Yo aproveché para comer con mi familia, pues tampoco era plan llegar como una rata al estadio, en el Bar Santa Comba de la calle Orzán, un local regentado por dos señoras mayores en el que se degusta comida de la abuela, un lugar maravilloso, austero y sencillo para un día grandioso. Tras echarle al cuerpo media pota de caldo gallego, zorza con patatas fritas y calamares y media botella de tinto de la casa, ya solo quedaba dirigirse a Riazor y prepararse para rezar las únicas oraciones que recordaba, ocultas en algún recóndito lugar de mi mente atea. Todos juntos y juntas, miles de almas coruñesas unidas por un mismo afán, recorriendo con parsimonia el camino hacia el estadio, el más bonito del mundo, ese mismo estadio esculpido delante del océano Atlántico. Cánticos, cerveza en lata y bengalas cuando llega el autobús, que acaba siendo alcanzado por uno de los artefactos incendiarios que algún pájaro tiene a bien lanzar a su parte superior. El bus arde y la gente se ilusiona; ‘¡ahora sí, volvimos a quemar el meigallo, igual que en el 91!’ ¿Os dije ya que el deportivista es supersticioso, verdad?

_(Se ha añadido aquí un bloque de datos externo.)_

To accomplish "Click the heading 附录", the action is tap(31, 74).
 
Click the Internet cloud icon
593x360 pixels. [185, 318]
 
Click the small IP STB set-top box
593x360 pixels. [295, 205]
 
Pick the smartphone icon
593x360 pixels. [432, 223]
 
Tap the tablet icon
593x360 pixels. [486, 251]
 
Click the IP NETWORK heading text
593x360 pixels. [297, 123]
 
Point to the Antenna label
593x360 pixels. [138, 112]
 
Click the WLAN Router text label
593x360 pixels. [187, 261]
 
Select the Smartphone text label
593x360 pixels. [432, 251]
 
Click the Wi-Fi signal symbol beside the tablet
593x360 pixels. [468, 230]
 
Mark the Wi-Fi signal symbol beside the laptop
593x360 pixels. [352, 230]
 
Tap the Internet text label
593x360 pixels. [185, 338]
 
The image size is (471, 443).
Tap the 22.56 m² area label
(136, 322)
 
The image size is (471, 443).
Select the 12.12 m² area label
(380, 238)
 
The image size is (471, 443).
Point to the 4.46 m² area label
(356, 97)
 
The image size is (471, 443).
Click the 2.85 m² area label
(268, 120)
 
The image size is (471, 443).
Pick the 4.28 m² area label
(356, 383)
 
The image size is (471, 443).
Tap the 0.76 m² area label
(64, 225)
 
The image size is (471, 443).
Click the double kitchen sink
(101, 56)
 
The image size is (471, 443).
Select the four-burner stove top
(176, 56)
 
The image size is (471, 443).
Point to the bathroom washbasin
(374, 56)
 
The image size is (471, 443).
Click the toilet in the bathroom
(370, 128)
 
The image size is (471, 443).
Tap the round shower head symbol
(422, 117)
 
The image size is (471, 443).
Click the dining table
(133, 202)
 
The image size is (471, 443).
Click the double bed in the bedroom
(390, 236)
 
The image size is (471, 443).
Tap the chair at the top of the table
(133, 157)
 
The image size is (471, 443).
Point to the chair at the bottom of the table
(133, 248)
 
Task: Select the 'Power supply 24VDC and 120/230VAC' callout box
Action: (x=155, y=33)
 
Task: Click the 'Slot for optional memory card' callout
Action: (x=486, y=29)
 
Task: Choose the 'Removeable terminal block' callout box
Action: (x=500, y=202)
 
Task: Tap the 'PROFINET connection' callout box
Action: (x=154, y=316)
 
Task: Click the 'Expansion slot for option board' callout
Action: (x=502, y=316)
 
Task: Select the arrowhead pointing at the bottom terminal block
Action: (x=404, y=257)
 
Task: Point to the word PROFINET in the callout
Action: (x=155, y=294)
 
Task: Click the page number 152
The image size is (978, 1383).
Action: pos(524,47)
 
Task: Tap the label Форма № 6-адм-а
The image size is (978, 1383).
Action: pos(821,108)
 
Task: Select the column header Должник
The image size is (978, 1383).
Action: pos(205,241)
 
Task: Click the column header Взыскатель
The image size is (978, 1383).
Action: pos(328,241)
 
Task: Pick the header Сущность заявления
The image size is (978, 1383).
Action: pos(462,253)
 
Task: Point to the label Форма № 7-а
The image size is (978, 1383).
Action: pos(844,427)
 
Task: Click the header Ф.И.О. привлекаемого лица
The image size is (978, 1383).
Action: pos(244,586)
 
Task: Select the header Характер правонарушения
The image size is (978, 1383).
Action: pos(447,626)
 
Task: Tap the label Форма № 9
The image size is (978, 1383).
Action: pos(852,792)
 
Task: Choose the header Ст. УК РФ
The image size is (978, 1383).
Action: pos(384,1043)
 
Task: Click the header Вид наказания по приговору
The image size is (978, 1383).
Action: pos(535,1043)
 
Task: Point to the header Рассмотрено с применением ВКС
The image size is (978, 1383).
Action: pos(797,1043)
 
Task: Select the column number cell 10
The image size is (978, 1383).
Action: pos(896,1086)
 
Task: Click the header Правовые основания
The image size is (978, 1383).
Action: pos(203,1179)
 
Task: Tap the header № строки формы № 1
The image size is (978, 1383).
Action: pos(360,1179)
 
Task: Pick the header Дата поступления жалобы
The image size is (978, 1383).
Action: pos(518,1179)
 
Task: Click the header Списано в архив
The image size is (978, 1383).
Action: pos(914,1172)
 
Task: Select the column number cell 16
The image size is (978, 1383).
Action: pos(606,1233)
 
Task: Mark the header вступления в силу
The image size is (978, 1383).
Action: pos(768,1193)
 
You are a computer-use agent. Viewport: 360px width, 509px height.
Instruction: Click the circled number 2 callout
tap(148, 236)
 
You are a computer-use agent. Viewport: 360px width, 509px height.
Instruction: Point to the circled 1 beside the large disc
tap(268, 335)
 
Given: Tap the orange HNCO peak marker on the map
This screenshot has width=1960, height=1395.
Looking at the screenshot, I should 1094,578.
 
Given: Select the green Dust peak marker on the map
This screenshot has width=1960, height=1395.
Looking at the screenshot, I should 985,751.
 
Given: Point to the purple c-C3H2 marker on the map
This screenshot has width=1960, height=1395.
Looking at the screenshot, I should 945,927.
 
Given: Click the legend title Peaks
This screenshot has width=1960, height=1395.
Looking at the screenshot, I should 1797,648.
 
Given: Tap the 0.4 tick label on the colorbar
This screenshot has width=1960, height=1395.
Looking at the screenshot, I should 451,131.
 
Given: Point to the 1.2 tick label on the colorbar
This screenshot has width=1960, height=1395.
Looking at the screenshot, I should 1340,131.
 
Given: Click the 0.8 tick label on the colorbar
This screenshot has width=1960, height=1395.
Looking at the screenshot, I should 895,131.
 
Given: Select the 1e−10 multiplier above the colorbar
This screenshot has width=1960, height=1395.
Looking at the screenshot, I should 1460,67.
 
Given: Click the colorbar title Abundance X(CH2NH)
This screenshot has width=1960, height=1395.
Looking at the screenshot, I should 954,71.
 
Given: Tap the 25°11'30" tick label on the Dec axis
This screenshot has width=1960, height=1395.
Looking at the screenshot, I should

En los bares empieza a escasear la oferta de bebidas, así que toca entrar, buscar el asiento, saludar a los vecinos. Los Riazor Blues despliegan un tifo de Arsenio Iglesias y Bebeto abrazados, reminiscencia de unos tiempos más laureados que arriban desde el más allá para llevarnos en volandas al lugar que nos corresponde. Empieza el partido. Nervios, gritos, uñas en boca, manos en cara. Aunque odie a los filiales, he de reconocer que el Barça B tiene calidad; cómo la tocan los chavales.
Pero entonces Lucas Pérez está plantado delante del balón, el tiempo congelado, la gente expectante. Y Lucas le pega al balón, ni bien ni mal, le pega, con la fuerza de Riazor, y el balón entra y Romain y yo nos abrazamos y creo que he levantado a un niño en volandas como si fuese Rafiki y él Simba y me quedo sin voz y lloro y el árbitro pita el final del partido y el Dépor asciende, el Dépor es de Segunda, y vuelvo a llorar y soy inmensamente feliz y A Coruña entera se va de borrachera. Y dos semanas más tarde sigo igual, repasando los vídeos, el resumen, el reportaje de El Día Después, los pelos como escarpias, los ojos siempre al borde de la lágrima. Y resulta que sí, que este equipo ha salido del pozo, los nenos lo han hecho, y resulta que ser del Dépor es lo más grande que hay en esta vida. En Primera, en Segunda o en Tercera.